Written exercise. Format each line of the records below as a JSON list of strings, one string per line, and leave out any blank lines.

Extracted records.
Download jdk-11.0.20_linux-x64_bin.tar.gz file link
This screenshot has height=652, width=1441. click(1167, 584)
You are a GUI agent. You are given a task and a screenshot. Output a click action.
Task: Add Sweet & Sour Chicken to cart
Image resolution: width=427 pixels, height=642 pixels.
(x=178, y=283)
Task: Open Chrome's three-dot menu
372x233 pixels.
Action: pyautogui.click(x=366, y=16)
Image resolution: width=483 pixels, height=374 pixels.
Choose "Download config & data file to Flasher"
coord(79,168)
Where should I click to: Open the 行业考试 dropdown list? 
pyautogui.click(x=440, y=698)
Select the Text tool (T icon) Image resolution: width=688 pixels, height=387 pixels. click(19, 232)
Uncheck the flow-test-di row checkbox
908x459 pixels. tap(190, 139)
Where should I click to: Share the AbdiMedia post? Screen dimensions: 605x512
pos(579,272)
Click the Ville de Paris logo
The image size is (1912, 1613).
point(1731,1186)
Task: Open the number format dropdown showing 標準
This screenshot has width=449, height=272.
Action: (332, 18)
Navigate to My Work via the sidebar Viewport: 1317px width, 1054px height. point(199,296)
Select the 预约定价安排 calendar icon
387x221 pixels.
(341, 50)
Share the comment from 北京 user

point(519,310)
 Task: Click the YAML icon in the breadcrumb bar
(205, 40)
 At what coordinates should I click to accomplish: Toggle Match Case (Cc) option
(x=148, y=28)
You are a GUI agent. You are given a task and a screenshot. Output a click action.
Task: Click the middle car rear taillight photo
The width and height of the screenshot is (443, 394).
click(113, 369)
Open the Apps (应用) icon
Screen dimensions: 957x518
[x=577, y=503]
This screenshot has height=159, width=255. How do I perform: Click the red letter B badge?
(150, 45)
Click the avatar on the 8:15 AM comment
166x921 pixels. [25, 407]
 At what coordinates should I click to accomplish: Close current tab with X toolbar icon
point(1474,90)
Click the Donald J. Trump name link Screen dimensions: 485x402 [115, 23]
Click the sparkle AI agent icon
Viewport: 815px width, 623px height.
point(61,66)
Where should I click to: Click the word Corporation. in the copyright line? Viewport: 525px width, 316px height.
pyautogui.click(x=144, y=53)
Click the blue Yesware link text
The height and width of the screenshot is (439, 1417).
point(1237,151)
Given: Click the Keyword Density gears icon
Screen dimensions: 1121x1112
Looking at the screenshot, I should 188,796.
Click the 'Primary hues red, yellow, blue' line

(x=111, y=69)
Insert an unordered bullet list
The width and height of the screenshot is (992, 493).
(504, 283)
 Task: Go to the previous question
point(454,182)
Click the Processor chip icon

Answer below.
[
  "Download jdk-11.0.20_linux-x64_bin.tar.gz file link",
  "This screenshot has height=652, width=1441. click(1167, 584)",
  "You are a GUI agent. You are given a task and a screenshot. Output a click action.",
  "Task: Add Sweet & Sour Chicken to cart",
  "Image resolution: width=427 pixels, height=642 pixels.",
  "(x=178, y=283)",
  "Task: Open Chrome's three-dot menu",
  "372x233 pixels.",
  "Action: pyautogui.click(x=366, y=16)",
  "Image resolution: width=483 pixels, height=374 pixels.",
  "Choose \"Download config & data file to Flasher\"",
  "coord(79,168)",
  "Where should I click to: Open the 行业考试 dropdown list? ",
  "pyautogui.click(x=440, y=698)",
  "Select the Text tool (T icon) Image resolution: width=688 pixels, height=387 pixels. click(19, 232)",
  "Uncheck the flow-test-di row checkbox",
  "908x459 pixels. tap(190, 139)",
  "Where should I click to: Share the AbdiMedia post? Screen dimensions: 605x512",
  "pos(579,272)",
  "Click the Ville de Paris logo",
  "The image size is (1912, 1613).",
  "point(1731,1186)",
  "Task: Open the number format dropdown showing 標準",
  "This screenshot has width=449, height=272.",
  "Action: (332, 18)",
  "Navigate to My Work via the sidebar Viewport: 1317px width, 1054px height. point(199,296)",
  "Select the 预约定价安排 calendar icon",
  "387x221 pixels.",
  "(341, 50)",
  "Share the comment from 北京 user",
  "point(519,310)",
  " Task: Click the YAML icon in the breadcrumb bar",
  "(205, 40)",
  " At what coordinates should I click to accomplish: Toggle Match Case (Cc) option",
  "(x=148, y=28)",
  "You are a GUI agent. You are given a task and a screenshot. Output a click action.",
  "Task: Click the middle car rear taillight photo",
  "The width and height of the screenshot is (443, 394).",
  "click(113, 369)",
  "Open the Apps (应用) icon",
  "Screen dimensions: 957x518",
  "[x=577, y=503]",
  "This screenshot has height=159, width=255. How do I perform: Click the red letter B badge?",
  "(150, 45)",
  "Click the avatar on the 8:15 AM comment",
  "166x921 pixels. [25, 407]",
  " At what coordinates should I click to accomplish: Close current tab with X toolbar icon",
  "point(1474,90)",
  "Click the Donald J. Trump name link Screen dimensions: 485x402 [115, 23]",
  "Click the sparkle AI agent icon",
  "Viewport: 815px width, 623px height.",
  "point(61,66)",
  "Where should I click to: Click the word Corporation. in the copyright line? Viewport: 525px width, 316px height.",
  "pyautogui.click(x=144, y=53)",
  "Click the blue Yesware link text",
  "The height and width of the screenshot is (439, 1417).",
  "point(1237,151)",
  "Given: Click the Keyword Density gears icon",
  "Screen dimensions: 1121x1112",
  "Looking at the screenshot, I should 188,796.",
  "Click the 'Primary hues red, yellow, blue' line",
  "(x=111, y=69)",
  "Insert an unordered bullet list",
  "The width and height of the screenshot is (992, 493).",
  "(504, 283)",
  " Task: Go to the previous question",
  "point(454,182)",
  "Click the Processor chip icon"
]